Les soirs se suivent, mais ne se ressemblent pas nécessairement et ce, même si on réentendait le Deuxième de Rachmaninov et que nous fréquentions de nouveau Prokofiev (cette fois son Troisième Concerto). Alors que Charles Richard-Hamelin nous avait offert un magnifique Rachmaninov de chambre, l'autre Canadien (et plus jeune candidat, à 17 ans), Xiaoyu Liu a transformé l'oeuvre en quelque chose d'assez peu mémorable, le piano se perdant dans la masse orchestrale, les basses se retrouvant périodiquement inutilement accentuées et le pianiste ne semblant pas avoir conscience de ce qui se passait à l'orchestre, orchestre avec lequel il a déjà eu la chance de jouer puisqu'il avait remporté le Concours OSM Standard Life en 2012 (dans le même concerto de surcroît).

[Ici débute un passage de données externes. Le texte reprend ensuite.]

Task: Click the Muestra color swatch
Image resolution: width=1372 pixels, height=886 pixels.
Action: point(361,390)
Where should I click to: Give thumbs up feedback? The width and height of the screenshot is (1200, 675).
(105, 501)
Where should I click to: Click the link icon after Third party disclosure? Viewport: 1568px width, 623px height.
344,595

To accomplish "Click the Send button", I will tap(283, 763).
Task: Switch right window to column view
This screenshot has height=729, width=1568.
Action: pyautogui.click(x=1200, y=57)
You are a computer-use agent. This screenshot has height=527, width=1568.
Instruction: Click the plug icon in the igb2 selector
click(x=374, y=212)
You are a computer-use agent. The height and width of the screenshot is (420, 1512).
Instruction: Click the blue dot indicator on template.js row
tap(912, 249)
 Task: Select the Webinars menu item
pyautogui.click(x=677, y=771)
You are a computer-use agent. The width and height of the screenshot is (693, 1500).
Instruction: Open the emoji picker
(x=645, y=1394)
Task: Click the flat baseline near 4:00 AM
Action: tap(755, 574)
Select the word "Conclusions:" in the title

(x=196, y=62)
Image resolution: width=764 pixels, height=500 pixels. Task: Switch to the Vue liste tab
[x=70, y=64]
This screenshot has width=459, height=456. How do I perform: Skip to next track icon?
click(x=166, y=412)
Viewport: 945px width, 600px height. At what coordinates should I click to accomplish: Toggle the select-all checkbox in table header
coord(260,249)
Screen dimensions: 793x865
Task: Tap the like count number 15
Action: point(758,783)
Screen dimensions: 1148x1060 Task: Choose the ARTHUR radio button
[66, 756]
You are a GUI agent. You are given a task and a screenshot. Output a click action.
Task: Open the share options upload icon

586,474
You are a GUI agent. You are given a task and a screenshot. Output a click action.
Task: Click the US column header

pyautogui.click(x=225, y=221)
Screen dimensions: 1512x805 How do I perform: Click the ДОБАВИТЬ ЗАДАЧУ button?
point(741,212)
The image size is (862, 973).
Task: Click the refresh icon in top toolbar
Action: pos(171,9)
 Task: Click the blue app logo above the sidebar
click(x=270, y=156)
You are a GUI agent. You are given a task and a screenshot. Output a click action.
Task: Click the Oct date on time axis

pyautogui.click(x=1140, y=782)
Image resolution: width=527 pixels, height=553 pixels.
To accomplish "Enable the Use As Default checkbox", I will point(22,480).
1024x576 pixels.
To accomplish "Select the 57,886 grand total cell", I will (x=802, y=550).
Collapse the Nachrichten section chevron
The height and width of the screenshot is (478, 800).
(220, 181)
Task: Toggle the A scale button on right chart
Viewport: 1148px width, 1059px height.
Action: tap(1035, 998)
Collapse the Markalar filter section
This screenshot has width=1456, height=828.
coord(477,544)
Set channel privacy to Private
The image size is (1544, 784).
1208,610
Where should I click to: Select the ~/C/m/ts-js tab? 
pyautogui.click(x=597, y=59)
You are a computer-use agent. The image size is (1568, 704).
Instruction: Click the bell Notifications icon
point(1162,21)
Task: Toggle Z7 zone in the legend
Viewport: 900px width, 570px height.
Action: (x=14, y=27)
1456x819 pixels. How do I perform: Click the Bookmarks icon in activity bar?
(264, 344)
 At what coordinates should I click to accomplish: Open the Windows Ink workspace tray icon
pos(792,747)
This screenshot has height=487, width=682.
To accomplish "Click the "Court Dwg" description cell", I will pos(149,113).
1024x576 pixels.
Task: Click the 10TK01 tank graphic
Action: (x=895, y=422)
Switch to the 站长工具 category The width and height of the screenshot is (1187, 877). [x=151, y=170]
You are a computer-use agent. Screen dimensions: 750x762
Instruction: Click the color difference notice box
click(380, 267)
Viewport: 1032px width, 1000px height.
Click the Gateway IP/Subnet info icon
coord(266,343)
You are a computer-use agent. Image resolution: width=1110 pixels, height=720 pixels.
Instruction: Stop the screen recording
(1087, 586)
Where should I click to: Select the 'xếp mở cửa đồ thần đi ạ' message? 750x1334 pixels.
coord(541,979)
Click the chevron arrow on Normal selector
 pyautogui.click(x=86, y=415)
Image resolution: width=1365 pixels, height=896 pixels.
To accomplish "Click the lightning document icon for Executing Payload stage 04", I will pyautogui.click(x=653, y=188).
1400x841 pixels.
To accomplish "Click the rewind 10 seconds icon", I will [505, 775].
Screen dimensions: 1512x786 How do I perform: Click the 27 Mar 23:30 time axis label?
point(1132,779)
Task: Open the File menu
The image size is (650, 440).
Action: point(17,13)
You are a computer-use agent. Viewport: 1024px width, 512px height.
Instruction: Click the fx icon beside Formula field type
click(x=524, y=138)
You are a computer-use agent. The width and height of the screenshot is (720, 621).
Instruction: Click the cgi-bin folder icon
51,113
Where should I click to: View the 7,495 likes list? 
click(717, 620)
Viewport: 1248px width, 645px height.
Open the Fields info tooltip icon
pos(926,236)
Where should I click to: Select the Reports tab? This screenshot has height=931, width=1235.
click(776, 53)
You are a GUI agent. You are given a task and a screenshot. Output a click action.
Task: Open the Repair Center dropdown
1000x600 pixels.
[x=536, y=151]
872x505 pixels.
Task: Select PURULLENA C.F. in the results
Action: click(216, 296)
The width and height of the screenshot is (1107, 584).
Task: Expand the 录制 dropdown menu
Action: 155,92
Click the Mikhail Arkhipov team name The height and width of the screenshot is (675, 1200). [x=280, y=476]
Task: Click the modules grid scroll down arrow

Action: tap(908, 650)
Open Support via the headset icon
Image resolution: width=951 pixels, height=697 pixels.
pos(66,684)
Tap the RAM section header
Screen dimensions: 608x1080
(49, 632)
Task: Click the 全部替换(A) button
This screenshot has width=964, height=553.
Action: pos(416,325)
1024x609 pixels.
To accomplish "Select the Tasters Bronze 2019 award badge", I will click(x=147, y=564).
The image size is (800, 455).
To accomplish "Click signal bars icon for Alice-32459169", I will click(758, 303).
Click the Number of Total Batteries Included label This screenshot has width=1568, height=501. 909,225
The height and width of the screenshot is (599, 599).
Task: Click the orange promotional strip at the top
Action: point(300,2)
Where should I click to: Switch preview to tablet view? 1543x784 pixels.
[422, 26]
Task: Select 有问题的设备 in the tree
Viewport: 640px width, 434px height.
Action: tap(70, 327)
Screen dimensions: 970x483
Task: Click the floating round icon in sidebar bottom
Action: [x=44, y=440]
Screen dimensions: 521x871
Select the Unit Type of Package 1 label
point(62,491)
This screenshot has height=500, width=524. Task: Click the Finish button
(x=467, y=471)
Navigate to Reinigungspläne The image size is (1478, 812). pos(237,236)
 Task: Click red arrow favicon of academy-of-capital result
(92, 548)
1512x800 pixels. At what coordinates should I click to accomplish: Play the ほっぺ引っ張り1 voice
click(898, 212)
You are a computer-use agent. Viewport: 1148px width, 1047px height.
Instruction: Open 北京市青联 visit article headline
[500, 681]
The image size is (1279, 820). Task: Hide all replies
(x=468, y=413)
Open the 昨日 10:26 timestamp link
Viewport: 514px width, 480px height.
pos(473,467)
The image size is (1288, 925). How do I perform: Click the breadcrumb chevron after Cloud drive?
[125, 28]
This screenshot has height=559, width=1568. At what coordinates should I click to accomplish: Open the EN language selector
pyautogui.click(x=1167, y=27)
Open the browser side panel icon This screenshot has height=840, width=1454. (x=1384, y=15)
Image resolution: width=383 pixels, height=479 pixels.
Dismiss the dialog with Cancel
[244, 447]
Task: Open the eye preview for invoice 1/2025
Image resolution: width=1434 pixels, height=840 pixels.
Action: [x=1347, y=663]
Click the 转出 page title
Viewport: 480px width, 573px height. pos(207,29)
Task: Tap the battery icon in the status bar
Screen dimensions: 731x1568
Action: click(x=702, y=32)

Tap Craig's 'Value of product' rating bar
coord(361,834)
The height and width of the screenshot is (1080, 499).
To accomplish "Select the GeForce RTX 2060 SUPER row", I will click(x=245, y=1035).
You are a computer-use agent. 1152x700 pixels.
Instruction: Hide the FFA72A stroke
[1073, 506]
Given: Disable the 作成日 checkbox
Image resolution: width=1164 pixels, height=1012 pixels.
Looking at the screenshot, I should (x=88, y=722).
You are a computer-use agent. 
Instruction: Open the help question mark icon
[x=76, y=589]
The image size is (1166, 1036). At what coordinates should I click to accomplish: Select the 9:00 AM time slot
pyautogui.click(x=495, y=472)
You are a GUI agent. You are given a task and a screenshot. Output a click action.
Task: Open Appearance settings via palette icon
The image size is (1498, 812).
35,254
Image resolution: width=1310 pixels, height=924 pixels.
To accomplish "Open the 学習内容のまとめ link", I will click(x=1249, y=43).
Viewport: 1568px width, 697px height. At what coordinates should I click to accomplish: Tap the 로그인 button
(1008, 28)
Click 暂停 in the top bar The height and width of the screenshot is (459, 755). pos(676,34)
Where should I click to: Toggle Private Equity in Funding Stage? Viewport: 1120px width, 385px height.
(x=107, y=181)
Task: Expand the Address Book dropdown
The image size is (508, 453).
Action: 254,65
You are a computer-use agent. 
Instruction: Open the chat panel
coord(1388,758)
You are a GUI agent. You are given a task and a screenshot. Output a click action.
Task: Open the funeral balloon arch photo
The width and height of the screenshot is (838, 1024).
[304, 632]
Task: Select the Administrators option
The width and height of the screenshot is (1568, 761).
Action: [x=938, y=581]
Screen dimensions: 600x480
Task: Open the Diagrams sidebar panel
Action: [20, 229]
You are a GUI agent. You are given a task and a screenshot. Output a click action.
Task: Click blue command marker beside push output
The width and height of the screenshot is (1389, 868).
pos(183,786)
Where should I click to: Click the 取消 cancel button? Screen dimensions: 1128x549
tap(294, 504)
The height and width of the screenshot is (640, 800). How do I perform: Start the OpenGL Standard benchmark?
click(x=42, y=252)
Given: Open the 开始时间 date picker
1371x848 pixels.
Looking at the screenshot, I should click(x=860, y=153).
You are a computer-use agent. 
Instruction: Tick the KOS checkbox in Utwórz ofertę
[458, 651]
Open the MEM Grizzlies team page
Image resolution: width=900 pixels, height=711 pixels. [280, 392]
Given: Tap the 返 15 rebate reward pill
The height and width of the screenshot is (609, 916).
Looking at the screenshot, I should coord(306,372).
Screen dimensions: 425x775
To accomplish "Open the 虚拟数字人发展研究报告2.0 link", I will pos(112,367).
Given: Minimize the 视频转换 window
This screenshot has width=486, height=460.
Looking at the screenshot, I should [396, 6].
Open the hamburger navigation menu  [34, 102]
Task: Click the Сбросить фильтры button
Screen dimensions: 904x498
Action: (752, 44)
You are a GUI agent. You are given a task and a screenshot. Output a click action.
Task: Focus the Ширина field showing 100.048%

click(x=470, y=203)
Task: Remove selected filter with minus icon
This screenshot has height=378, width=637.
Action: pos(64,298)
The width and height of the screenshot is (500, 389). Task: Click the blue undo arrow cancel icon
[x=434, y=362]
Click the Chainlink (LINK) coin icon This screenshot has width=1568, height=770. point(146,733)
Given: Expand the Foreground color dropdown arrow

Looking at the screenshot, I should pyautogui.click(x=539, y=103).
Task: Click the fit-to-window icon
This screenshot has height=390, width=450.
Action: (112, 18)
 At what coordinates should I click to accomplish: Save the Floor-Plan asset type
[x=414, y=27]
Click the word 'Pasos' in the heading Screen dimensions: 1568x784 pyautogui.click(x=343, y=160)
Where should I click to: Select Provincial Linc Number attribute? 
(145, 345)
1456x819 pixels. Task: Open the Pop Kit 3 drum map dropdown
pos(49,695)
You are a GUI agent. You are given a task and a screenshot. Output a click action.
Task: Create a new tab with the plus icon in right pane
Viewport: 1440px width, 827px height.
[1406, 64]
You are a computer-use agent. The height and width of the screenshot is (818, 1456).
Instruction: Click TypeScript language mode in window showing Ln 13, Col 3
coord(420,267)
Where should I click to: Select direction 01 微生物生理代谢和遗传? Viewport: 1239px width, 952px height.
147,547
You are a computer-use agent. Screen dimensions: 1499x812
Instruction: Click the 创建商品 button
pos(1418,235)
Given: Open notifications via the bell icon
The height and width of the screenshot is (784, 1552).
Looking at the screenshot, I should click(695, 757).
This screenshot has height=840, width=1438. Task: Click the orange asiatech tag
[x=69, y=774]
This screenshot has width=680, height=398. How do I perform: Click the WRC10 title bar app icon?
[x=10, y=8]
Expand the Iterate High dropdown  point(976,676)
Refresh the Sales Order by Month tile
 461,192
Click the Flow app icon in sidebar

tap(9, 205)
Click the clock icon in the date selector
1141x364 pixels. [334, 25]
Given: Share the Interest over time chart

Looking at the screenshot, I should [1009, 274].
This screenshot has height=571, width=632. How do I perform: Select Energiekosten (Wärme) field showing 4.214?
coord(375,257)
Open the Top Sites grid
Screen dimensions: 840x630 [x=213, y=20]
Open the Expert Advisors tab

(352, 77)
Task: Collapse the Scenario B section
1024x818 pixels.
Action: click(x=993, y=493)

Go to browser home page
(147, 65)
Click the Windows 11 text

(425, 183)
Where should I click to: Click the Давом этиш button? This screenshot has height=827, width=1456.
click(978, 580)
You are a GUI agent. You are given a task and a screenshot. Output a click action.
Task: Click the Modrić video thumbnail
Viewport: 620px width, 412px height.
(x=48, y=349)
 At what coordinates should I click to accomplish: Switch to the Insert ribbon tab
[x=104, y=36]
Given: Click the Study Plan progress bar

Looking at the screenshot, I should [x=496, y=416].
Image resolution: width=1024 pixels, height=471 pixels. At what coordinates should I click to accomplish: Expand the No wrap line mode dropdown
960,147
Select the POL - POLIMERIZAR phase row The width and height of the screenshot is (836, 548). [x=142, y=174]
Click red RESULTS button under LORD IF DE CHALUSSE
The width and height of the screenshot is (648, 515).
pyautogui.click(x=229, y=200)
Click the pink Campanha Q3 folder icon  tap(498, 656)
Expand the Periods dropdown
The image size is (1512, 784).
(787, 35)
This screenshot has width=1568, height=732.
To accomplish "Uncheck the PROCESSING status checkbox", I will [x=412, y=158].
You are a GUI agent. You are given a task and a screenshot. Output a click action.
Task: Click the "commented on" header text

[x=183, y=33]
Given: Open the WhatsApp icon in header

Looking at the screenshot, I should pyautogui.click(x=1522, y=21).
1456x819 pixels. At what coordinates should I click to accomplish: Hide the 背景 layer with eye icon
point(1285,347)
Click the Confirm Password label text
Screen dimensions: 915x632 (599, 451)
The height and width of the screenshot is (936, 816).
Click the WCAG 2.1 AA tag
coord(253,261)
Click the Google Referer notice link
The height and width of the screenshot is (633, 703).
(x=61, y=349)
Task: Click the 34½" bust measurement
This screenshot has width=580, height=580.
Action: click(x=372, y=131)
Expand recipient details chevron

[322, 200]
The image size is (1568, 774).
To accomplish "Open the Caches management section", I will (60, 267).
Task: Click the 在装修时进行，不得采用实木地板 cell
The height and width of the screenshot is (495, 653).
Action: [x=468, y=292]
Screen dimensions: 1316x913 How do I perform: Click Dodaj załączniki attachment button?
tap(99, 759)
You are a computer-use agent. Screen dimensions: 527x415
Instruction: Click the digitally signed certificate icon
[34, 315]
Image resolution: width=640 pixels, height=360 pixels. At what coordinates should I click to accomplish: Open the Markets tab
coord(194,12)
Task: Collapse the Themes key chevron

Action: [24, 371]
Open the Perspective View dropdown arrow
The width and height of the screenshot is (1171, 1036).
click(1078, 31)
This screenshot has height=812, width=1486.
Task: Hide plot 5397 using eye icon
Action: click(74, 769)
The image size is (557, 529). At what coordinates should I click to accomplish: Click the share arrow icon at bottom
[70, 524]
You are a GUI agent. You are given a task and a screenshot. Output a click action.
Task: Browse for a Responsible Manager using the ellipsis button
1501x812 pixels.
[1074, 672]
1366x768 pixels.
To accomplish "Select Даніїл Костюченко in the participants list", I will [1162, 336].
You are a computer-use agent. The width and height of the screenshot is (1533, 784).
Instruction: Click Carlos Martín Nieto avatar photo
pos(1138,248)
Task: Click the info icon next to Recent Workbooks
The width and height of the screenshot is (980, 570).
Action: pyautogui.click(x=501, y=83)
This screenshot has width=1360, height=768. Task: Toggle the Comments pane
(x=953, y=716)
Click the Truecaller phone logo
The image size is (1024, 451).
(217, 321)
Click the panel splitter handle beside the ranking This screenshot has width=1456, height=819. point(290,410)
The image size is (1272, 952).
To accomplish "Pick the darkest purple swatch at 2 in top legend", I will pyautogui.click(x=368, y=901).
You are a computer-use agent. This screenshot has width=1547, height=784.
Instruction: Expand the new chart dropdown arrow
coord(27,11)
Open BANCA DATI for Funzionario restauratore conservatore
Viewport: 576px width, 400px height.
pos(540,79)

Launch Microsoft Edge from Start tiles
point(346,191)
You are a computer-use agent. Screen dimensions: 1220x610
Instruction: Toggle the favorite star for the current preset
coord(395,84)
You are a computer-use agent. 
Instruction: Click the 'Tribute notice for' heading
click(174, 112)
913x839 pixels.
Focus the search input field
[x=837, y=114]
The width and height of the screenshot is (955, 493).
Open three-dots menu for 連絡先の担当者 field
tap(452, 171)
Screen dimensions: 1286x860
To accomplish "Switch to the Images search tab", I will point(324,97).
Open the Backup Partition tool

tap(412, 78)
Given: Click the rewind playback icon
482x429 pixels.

L'Australien Jayson Gillham misait quitte ou double avec le Quatrième Concerto de Beethoven, page plus introspective que pyrotechnique, en porte-à-faux des concertos russes monumentaux adoptés par les autres candidats. S'il ne s'est pas entièrement affirmé dans les premières notes (fort à découvert) de l'introduction et a d'abord transmis un Beethoven plus sage que bouillonnant, il a fini par séduire totalement par la clarté de ses textures, l'intelligence avec laquelle chaque phrase était façonnée, des trilles et grupettos absolument irréprochables, une grande délicatesse de toucher et une cadence du premier mouvement d'une grande intériorité. Le deuxième mouvement reste un moment fort de cette interprétation, transmettant magnifiquement l'antagonisme entre soliste et orchestre, le premier essayant de convaincre par la douceur un second revêche, qui finit par se ranger à l'avis du soliste. Le chef Giancarlo Guerrero s'est révélé une fois de plus un accompagnateur idéal.
L'Allemande Annika Treutler a offert un Troisième de Prokofiev somme toute assez terne. Projection insuffisante, doubles croches parfois inégales, notes supérieures se dispersant dans la masse sonore, tempo inutilement pressé, accents parfois pris hors contexte, il faudra attendre le deuxième mouvement pour entendre enfin de la vraie musique.
Le jury s'est prononcé et a décidé de récompenser les musiciens, geste louable en cette ère de pianistes parfaits techniquement, mais la plupart du temps interchangeables. Ils ont également tenu compte des épreuves préliminaires, que je n'ai pas entendues, ce qui explique sans doute comment Annika Treutler a réussi à se faufiler sur la troisième marche du podium (son Schumann et surtout son Hindemith avaient été remarquables en demi-finale, m'a-t-on confirmé), derrière Charles Richard-Hamelin (2e place) que l'on aurait envie de découvrir comme chambriste tant il possède une rare qualité d'écoute et Jayson Gillham qui remportera sans doute aussi le Prix du public. Il faudra attendre le concert-gala demain soir (qui mettra en lumière les trois lauréats, ainsi que Serhiy Salov, gagnant du premier Prix d'improvisation Richard-Lupien) pour le savoir.